Le jour de l’indépendance

Le 5 Juillet 1962, Qassaman retentit, les Algériens ont relevé la tête et nous avec eux. Le monde entier a compris, applaudi et soutenu leur combat. Alors, j’aimerais dire à ces derniers exilés, ces retranchés dans les barricades du déni, que l’Histoire a tranché ; qu’il faudrait désormais tourner les pages d’un livre d’un passé ténébreux, pour en ouvrir un autre, celui d’un avenir et d’une nouvelle amitié franco-algérienne. Personne ne peut s’opposer à l’Histoire, à l’arrêter, quand elle se met en marche, guidée par les volontés des hommes assoiffés de liberté. En juillet 1962, j’avais, pour ma part, à peine sept ans. Et je me rappelle encore de ces vents de la révolte qui grondaient, balayant tout sur leur passage, au bruit des balles de fusils me réveillant en pleine nuit, apeuré. Des vents parvenus jusqu’aux portes de Paris. Paris, la ville symbole de liberté qui venait tout juste d’être libérée du nazisme et de ses méfaits.
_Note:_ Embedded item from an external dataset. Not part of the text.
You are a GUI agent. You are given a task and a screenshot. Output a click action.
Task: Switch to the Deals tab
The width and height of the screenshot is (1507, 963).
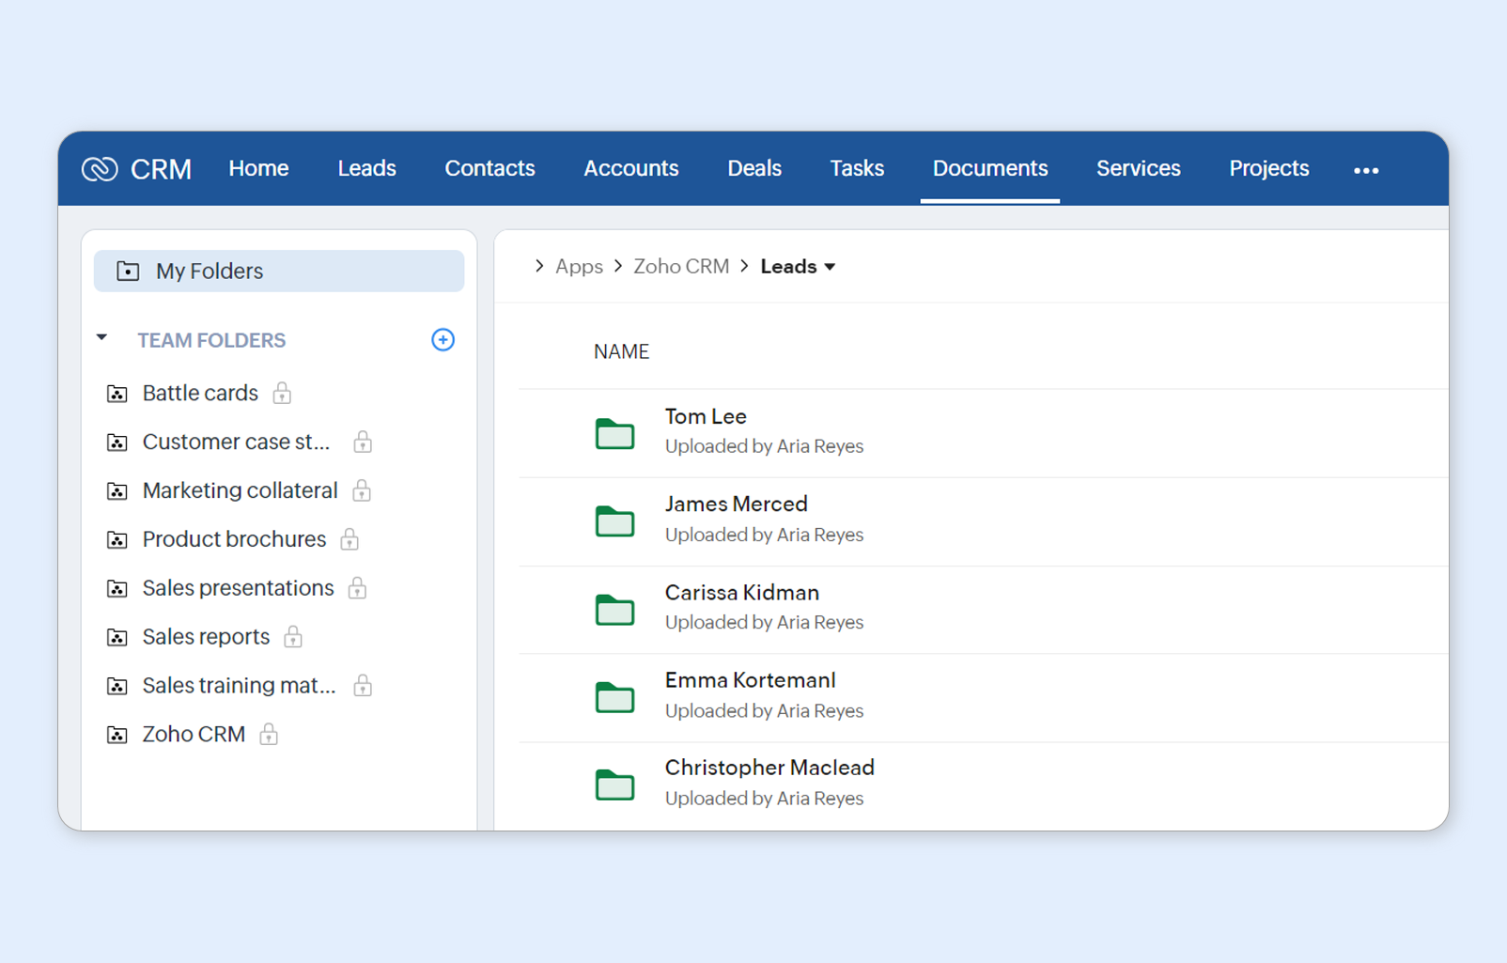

Dix sept ans après, ce sera le tour d’Alger. Je comprends le malheur de celles et ceux qui ont dû quitter leur pays natal à l’aube d’un matin incertain, leurs rêves brisés par un destin qui leur échappait, mais je comprends également celles et ceux qui renouaient enfin avec les liesses de la liberté, leur honneur recouvré.

Mais quelque chose lie profondément le couple France Algérie : un étrange destin inassouvi, inaccompli, tel dans un couple qui s’aimerait mais ne l’avouerait jamais. Et ce destin livrera le meilleur de ses desseins lorsque auront été évacuées toutes les blessures, les déchirures, non pas dans un esprit de haine, de revanche, de reconquête d’un paradis perdu pour les Européens, mais dans un esprit de compréhension mutuelle, pour enfin parvenir ensemble à réécrire une autre histoire commune ; une histoire faite de compassion et de respect. Qassaman n’a pas fini de retentir.